By David Hearn (Independent Scholar)

Dressing up as a soldier of The Diehard Company or brave Victorian Bluejacket might be a fun way to spend a day but is it actually “history”? Does the authenticity of the costume being worn matter? How can trudging around a field at a county show or showing visitors around a stately home advance the study of history one single step? Of course none of these questions are ones that should be put to the members of the numerous historical re-enactment societies that there are up and down the country who take their activities very seriously indeed.

Some academic historians who spend the best part of their day reading, researching and writing may have a tendency to think of re-enactors as boys (the majority of re-enactors do tend to be male) who are still playing soldiers (again the majority of re-enactment societies do seem to be military); “boys” who should have “grown up” years ago. Yet this is a very long way from the reality. Every detail of uniform, equipment and drill of the Victorian military units which they are portraying is painstaking researched from primary sources.  Sometimes the focused study of a particular regiment can allow a depth of research that some academics can only dream of. In his 1999 book, Confederates in the Attic, Tony Horowitz gives a detailed description of the activities of American Civil War re-enactors. Men so dedicated to what has become more than a hobby that they diet  to get an authentic Civil War “look” and only eat food that would be available during the Civil War.

Whilst most re-enactment groups are military in nature – redcoats firing rifles and cannon are, after all, a good crowd puller at a County Show – there are Victorian re-enactment societies which welcome the whole family. The most notable of these being The Victorian Strollers whose web site proudly boasts that they provide supporting artists to the “Film and TV industry” which, perhaps, highlights the other side of re-enactment.

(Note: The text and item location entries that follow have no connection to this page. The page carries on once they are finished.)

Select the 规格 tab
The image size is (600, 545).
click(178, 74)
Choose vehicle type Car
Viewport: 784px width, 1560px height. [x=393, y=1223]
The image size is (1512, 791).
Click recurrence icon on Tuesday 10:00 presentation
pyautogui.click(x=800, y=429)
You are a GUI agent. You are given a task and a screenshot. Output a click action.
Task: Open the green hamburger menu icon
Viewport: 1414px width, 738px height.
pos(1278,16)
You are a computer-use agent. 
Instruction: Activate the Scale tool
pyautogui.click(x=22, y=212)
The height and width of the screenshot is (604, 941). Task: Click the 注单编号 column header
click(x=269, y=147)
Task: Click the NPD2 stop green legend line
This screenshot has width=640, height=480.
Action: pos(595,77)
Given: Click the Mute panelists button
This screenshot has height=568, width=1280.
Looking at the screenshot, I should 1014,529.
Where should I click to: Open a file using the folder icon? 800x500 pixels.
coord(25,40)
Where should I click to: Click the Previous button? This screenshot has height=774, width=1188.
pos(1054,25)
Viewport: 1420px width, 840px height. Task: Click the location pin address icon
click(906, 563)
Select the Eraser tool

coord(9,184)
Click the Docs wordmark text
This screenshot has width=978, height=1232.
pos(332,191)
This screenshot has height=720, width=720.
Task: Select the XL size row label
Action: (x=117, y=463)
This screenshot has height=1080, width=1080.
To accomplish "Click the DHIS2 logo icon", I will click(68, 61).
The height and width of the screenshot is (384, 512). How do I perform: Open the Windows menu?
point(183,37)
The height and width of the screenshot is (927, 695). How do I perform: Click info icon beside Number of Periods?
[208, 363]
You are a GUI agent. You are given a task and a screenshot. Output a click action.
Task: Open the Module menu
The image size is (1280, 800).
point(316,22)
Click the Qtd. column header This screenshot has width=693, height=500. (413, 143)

Figure one: Victorian Strollers

This leads me to wonder; is it possible for someone to be both an historian and an actor or are these two roles mutually exclusive? Few can argue that there has been an increase of public interest in history fuelled, to a great degree, by television and film. If TV and film history is put before the public by actors who seek only to make money from their work then re-enactors can translate visual history into tangible history. Who, if they were to tell the truth, either child or adult would not love to know more about Victorian fashion or handle an Enfield Rifle Musket and learn from a real person rather than a book or the internet?

Last year I dressed in the walking-out uniform of a Rifle Volunteer and guided visitors around a local coast defence fort. Wearing a wool uniform on one of the few hot days of last Summer gave me something of an insight into the discomfort suffered by Victorian soldiers but, more importantly, it gave me the confidence to act in a far more extrovert way than I would normally which heightened the enjoyment of the day for me and, hopefully, for the people on the tours.

Re-enactment is real history. It is rigorously researched and brought to life in an entertaining way by sympathetic people. Taking part will not be for everyone but as an introduction to living history it has to be hard to beat.

David Hearn is a first year history student at Liverpool John Moores.